Distant hospitals and digital death beds in Lorrie Moore’s Face Time (example post)

An ageing father dies alone in his hospital bed. Thousands of miles from his daughters, connected only by a daily schedule of FaceTime calls. He slips between past and present, memories of lemonade and war lace his final moments of life.

“You are contagious. No one can get near. It’s happening all over the world. You caught it in your assisted-living facility.” 

Moore’s short story, published this week in The New Yorker, details the everyday experience of a white, middle-class family in the days leading up to their father’s death. The story captures the surreal sadness of long distance death, while drawing attention to the privilege attached to even being allocated a hospital bed.

Distanced already by careers and lifestyles that have led to nearly 1 in 10 British citizens living abroad, the travel restrictions of COVID-19 keep relatives even farther apart. In addition to flight bans, there are restrictions on public transport and rules against care home and hospital visitations. This has meant that thousands are dying without loved ones at their bedside.

Meanwhile, among poorer demographics and in countries without universal health care, thousands more are dying at home without access to medical interventions that could have saved their lives. A recent report published by Amnesty International estimated that over 7,000 health care workers have died from COVID-19, while the Office for National Statistics released figures stating that black men in England were three times more likely to die from COVID-19 than white men.

While not the main narrative of Moore’s story, this window into one family’s lose of a father opens up the realities–and disparities–of pandemic death. The shape of these endings can look drastically different depending on geography and affluence.

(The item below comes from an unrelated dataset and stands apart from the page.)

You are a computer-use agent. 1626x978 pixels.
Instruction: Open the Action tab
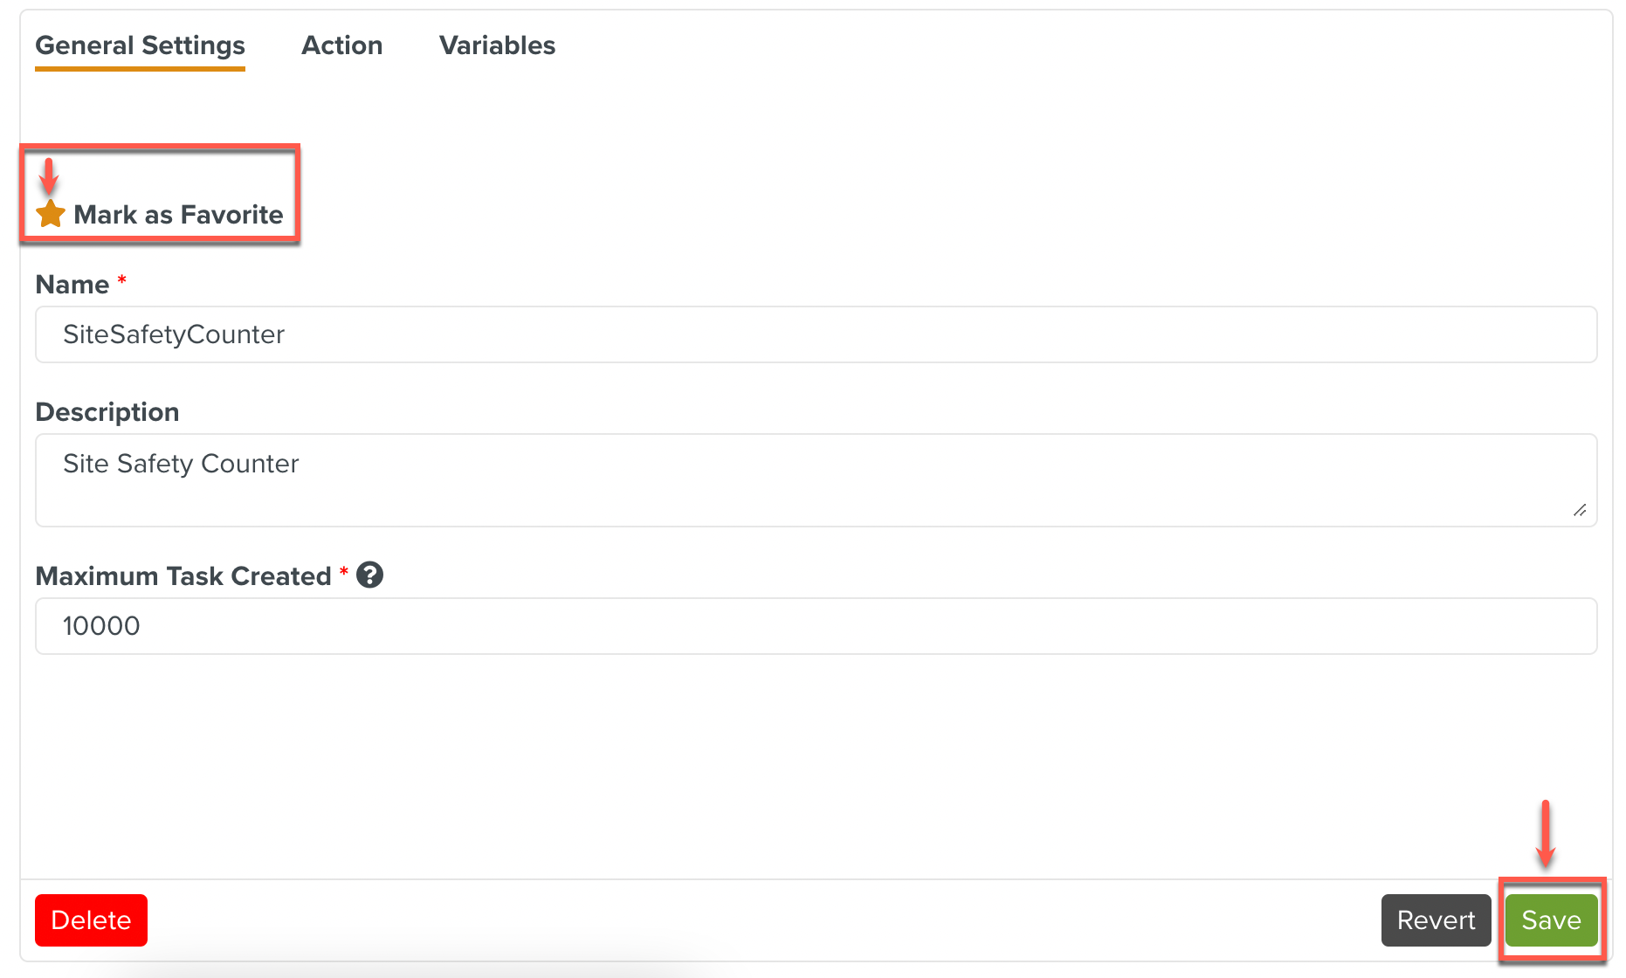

“Later, I would accuse my quite comfortable friends of appropriating the illness from the disadvantaged, of co-opting a fear of the illness that targeted prisoners, front-line workers, meatpackers, and, of course, the elderly. ‘It’s all unfair.’”

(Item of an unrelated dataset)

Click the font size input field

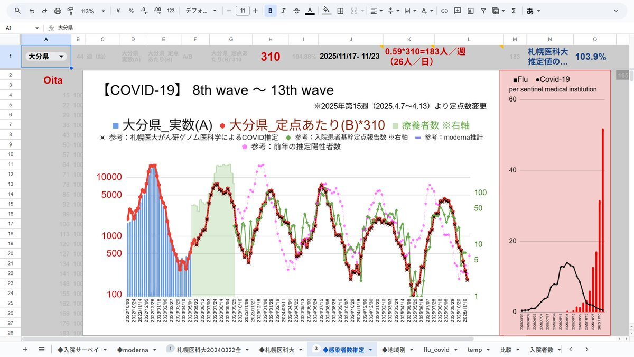pos(243,11)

For the comfortable Western middle-classes accustomed to visas and passports that allow them to trot quite easily around the globe, COVID-19 has made the limitations of geography more tangible than ever before. Flight restrictions, quarantine measures and the limitations of international travel insurance have dismantled the privileged safety net of being “only a flight away.” Like the protagonist of Moore’s story, ex-pats around the world are now haunted by visions of their parents deaths unfolding on FaceTime from thousands of miles away.